Given the current interstate battle for industrial locations, it appears to us that McCrory’s plan simply would not work. We strongly suspect that industrial clients would welcome lower tax rates here but still demand incentives.

In other states, where lawmakers have been more willing to build their tax bases on the backs of individual taxpayers or to underfund schools, corporate income tax rates are already lower than ours. And those states still find themselves being squeezed for incentives.

Nonetheless, McCrory and his party offer an interesting idea. They should present a plan for it that is full of sound arithmetic and business assumptions.

Essential to such a plan is a willingness by the legislature to give the N.C. Department of Revenue the authority it needs to fully collect corporate taxes already owed to the state by multistate corporations located here. Every dollar lost to their tax schemes is one less dollar available to help lower the overall tax rate for all business. It is also essential that any such proposal cause no further reductions of essential state services.

We’re open to seeing a sound proposal. But unfortunately, an end to incentives is a long way off.

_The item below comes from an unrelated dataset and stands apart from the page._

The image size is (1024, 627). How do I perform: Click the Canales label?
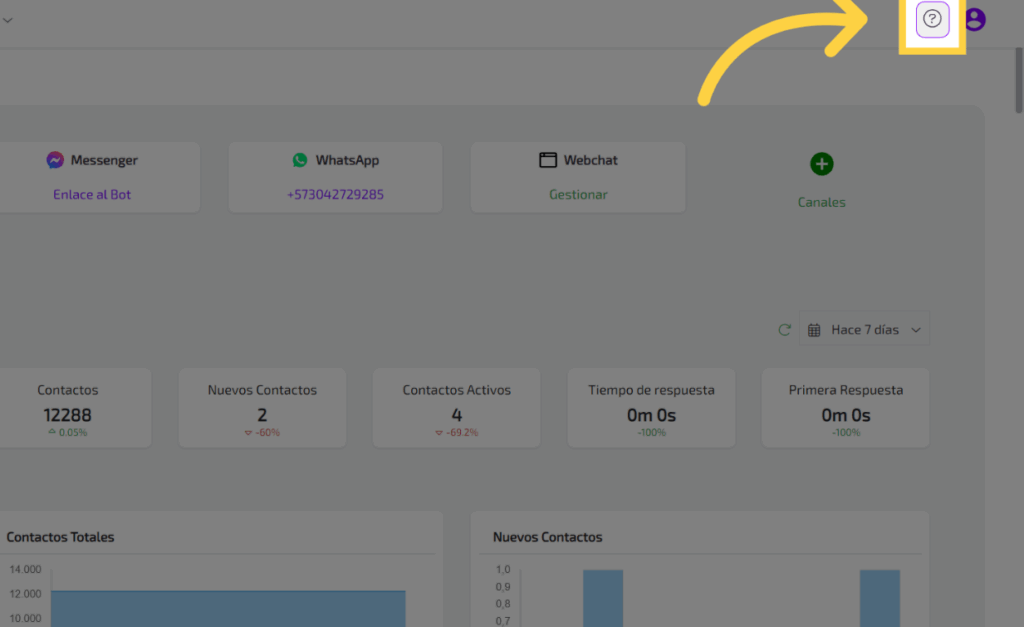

Are you guys seriously going to let Boss Bev out-flank you to the right on corporate tax cuts? Why not cut corporate taxes? You have the numbers, and it sounds like Boss Lady is all for it.  What are you waiting for?  Why are we dangling money in front of Chinese firms, but squeezing companies already committed to North Carolina?

Yes, these and other developments are really going to tell us if we voted for radical change, or simply rearranged the deck chairs on The Titanic.